You are viewing a plain text version of this content. The canonical link for it is here.
Posted to commits@lucy.apache.org by ma...@apache.org on 2014/07/01 21:35:10 UTC
[5/8] git commit: refs/heads/master - Use counting sort to sort
doc_ids in SortFieldWriter#Refill
Use counting sort to sort doc_ids in SortFieldWriter#Refill
Since we already have the ordinals for each doc_id, we can use a
counting sort. This uses a temporary array of size run_cardinality but
runs in linear time.
Project: http://git-wip-us.apache.org/repos/asf/lucy/repo
Commit: http://git-wip-us.apache.org/repos/asf/lucy/commit/d96ef18e
Tree: http://git-wip-us.apache.org/repos/asf/lucy/tree/d96ef18e
Diff: http://git-wip-us.apache.org/repos/asf/lucy/diff/d96ef18e
Branch: refs/heads/master
Commit: d96ef18e4c8e1ef19ce55be5926a0728254df30d
Parents: dd1a198
Author: Nick Wellnhofer <we...@aevum.de>
Authored: Thu Sep 26 19:43:42 2013 +0200
Committer: Marvin Humphrey <ma...@rectangular.com>
Committed: Wed Jun 18 21:23:00 2014 -0700
----------------------------------------------------------------------
core/Lucy/Index/SortFieldWriter.c | 53 +++++++++++++++++++++-------------
1 file changed, 33 insertions(+), 20 deletions(-)

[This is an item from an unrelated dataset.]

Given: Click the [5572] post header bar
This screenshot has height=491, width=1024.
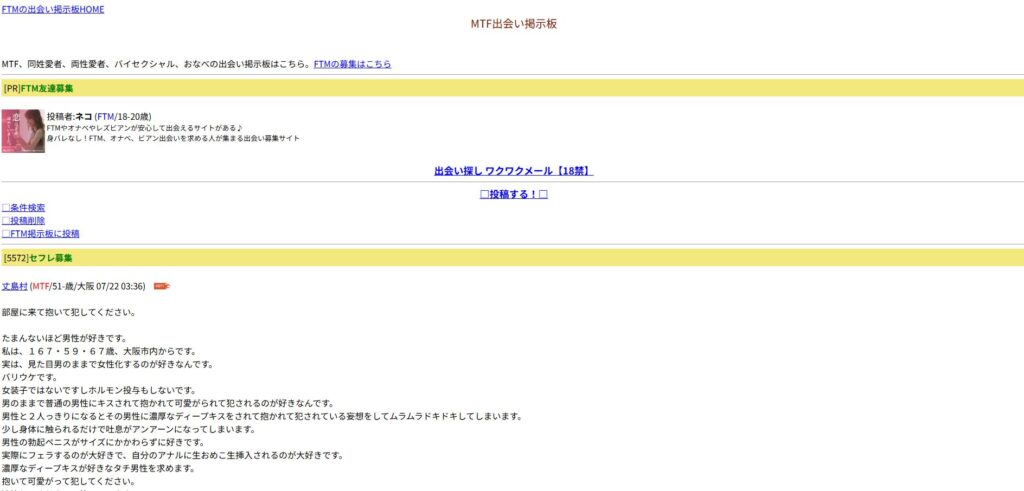Looking at the screenshot, I should [512, 258].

----------------------------------------------------------------------
http://git-wip-us.apache.org/repos/asf/lucy/blob/d96ef18e/core/Lucy/Index/SortFieldWriter.c
----------------------------------------------------------------------
diff --git a/core/Lucy/Index/SortFieldWriter.c b/core/Lucy/Index/SortFieldWriter.c
index 0d07ce5..b6faec5 100644
--- a/core/Lucy/Index/SortFieldWriter.c
+++ b/core/Lucy/Index/SortFieldWriter.c
@@ -347,30 +347,43 @@ SortFieldWriter_Compare_IMP(SortFieldWriter *self, void *va, void *vb) {
return comparison;
}
-static int
-S_compare_doc_ids_by_ord_rev(void *context, const void *va, const void *vb) {
- SortCache *sort_cache = (SortCache*)context;
- int32_t a = *(int32_t*)va;
- int32_t b = *(int32_t*)vb;
- int32_t ord_a = SortCache_Ordinal(sort_cache, a);
- int32_t ord_b = SortCache_Ordinal(sort_cache, b);
- int32_t comparison = ord_a - ord_b;
- if (comparison == 0) { comparison = a - b; }
- return comparison;
-}
-
static void
S_lazy_init_sorted_ids(SortFieldWriter *self) {
SortFieldWriterIVARS *const ivars = SortFieldWriter_IVARS(self);
- if (!ivars->sorted_ids) {
- ivars->sorted_ids
- = (int32_t*)MALLOCATE((ivars->run_max + 1) * sizeof(int32_t));
- for (int32_t i = 0, max = ivars->run_max; i <= max; i++) {
- ivars->sorted_ids[i] = i;
- }
- Sort_quicksort(ivars->sorted_ids + 1, ivars->run_max, sizeof(int32_t),
- S_compare_doc_ids_by_ord_rev, ivars->sort_cache);
+ if (ivars->sorted_ids) { return; }
+
+ // Counting sort. Could be optimized by working directly on the
+ // ordinal arrays.
+
+ SortCache *sort_cache = ivars->sort_cache;
+ int32_t run_cardinality = ivars->run_cardinality;
+ int32_t run_max = ivars->run_max;
+
+ // Count.
+ int32_t *counts = (int32_t*)CALLOCATE(run_cardinality, sizeof(int32_t));
+ for (int32_t doc_id = 0; doc_id <= run_max; ++doc_id) {
+ int32_t ord = SortCache_Ordinal(sort_cache, doc_id);
+ ++counts[ord];
+ }
+
+ // Compute partial sums.
+ int32_t sum = 0;
+ for (int32_t ord = 0; ord < run_cardinality; ++ord) {
+ int32_t count = counts[ord];
+ counts[ord] = sum;
+ sum += count;
}
+
+ // Distribute.
+ int32_t *sorted_ids = (int32_t*)MALLOCATE((run_max + 1) * sizeof(int32_t));
+ for (int32_t doc_id = 0; doc_id <= run_max; ++doc_id) {
+ int32_t ord = SortCache_Ordinal(sort_cache, doc_id);
+ int32_t pos = counts[ord]++;
+ sorted_ids[pos] = doc_id;
+ }
+
+ ivars->sorted_ids = sorted_ids;
+ FREEMEM(counts);
}
void